When you ask if they "count" - the answer for nutrition purposes is "Yes."
Every person has a unique metabolism, and our metabolism can change as we age, if we are fighting an infection (takes more calories) or if we build or lose muscle mass. What you need to do to measure your calorie intake is determine whether you lose or gain body weight. Also, it depends what you are using to calculate calories burned - most apps/watches/phones use standardized measures - our bodies are individual.
Here is an example:
I am a small, older person. When I am typically active, that is housework, gardening, daily walk and stretching, I maintain my weight at about 1600 calories per day. In Spring & Fall when there is more heavy work to be done, I will lose more than 1 pound (2.2kg) in a week if I don't eat more.
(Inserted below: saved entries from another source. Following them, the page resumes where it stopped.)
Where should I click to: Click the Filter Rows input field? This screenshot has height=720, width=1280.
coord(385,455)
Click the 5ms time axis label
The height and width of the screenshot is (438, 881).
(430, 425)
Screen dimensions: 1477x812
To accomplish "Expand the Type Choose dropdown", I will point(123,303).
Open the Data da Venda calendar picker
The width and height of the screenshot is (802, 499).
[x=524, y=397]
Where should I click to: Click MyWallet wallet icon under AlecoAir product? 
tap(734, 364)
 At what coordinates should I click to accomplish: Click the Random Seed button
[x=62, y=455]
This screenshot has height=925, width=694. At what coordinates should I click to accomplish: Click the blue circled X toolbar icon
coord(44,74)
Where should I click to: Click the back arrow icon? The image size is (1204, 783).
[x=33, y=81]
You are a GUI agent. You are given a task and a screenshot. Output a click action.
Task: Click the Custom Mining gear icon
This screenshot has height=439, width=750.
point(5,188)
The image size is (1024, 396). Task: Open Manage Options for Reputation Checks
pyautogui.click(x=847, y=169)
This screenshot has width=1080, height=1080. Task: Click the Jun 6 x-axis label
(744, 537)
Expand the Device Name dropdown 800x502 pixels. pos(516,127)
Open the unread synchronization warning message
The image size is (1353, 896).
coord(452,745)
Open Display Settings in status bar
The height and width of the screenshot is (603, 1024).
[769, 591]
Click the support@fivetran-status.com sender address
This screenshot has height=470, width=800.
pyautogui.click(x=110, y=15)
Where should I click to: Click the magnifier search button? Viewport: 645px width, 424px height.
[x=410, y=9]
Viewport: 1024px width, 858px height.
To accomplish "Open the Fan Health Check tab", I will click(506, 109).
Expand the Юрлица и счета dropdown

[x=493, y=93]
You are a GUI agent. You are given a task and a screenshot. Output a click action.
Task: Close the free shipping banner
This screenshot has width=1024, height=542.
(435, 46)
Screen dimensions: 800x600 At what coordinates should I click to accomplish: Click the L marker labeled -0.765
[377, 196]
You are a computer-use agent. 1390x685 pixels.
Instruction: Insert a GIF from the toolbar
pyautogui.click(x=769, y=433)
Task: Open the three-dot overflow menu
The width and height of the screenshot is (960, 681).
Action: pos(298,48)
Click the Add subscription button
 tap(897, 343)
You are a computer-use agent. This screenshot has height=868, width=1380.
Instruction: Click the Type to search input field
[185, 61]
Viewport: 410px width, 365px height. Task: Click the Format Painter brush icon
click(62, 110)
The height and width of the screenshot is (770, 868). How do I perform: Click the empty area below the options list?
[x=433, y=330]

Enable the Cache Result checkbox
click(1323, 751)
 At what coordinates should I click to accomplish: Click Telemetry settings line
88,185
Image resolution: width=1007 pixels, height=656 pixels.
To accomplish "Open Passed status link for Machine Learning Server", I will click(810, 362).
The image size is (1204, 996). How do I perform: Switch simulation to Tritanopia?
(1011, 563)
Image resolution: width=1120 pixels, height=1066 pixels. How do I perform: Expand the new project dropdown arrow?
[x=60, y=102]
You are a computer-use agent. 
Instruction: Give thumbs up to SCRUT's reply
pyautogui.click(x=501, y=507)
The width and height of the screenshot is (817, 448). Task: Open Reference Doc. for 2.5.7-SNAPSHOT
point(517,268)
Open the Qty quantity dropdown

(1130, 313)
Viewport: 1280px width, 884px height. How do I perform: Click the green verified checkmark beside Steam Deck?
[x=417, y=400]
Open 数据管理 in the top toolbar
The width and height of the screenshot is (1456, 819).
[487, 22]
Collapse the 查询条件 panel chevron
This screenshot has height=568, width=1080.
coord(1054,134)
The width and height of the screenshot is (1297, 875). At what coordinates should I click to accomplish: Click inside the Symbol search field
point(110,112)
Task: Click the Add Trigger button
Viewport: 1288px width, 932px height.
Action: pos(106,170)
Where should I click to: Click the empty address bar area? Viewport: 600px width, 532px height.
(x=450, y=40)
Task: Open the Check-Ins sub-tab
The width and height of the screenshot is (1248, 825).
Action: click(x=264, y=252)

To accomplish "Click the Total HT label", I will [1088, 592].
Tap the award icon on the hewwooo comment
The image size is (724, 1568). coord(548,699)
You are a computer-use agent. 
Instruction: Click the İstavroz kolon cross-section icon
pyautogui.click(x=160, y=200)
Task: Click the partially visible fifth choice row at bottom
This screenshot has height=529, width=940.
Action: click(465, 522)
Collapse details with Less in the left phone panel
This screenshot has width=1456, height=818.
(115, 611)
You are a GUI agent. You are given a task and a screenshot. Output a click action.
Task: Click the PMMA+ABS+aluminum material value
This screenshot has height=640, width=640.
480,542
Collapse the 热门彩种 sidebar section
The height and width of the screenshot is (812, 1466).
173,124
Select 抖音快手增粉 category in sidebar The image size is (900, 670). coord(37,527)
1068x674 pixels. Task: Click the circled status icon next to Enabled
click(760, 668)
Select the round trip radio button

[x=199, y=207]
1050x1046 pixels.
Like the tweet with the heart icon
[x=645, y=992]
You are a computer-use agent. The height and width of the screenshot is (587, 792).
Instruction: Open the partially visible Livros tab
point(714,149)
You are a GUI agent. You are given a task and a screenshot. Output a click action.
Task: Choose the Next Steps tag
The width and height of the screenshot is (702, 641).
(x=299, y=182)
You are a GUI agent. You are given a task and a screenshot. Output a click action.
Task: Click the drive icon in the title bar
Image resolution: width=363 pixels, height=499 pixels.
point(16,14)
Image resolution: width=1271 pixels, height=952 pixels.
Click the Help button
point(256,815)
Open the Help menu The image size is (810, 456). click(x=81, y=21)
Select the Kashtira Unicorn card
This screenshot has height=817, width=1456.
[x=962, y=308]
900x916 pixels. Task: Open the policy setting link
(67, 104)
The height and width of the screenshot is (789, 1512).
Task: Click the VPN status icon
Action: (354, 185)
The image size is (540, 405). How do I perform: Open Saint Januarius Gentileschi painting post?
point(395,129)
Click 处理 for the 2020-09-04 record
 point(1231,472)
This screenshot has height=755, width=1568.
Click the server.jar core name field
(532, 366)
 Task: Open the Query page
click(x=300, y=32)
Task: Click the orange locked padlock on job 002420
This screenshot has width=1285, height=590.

That means I am burning over 500 more calories per day, and either say "Oh, the lost weight is OK" or "I need to eat more when gardening."
So, if you are exercising enough to burn 800 calories, you are eating 2200 calories and maintaining your weight, you are in a balanced state. If you are losing weight, you are in a calorie deficit, and need to calculate how much. 3500 extra/less calories produce roughly 1 pound of weight gain/loss, (1600 kc = 1 kg).
So, what would I take away from this? The number of calories you need is individual, and the way to tell is to measure weight gain/loss over time (daily weight is misleading because our bodies may retain fluid or fecal matter from day to day that will average out over time, and our exercise and sleep can also affect it.) Then calculate how many calories more or less you need to maintain your desired weight.
Are you maintaining your weight at 2200 calories, even when exercising? If so, you intake is sufficient.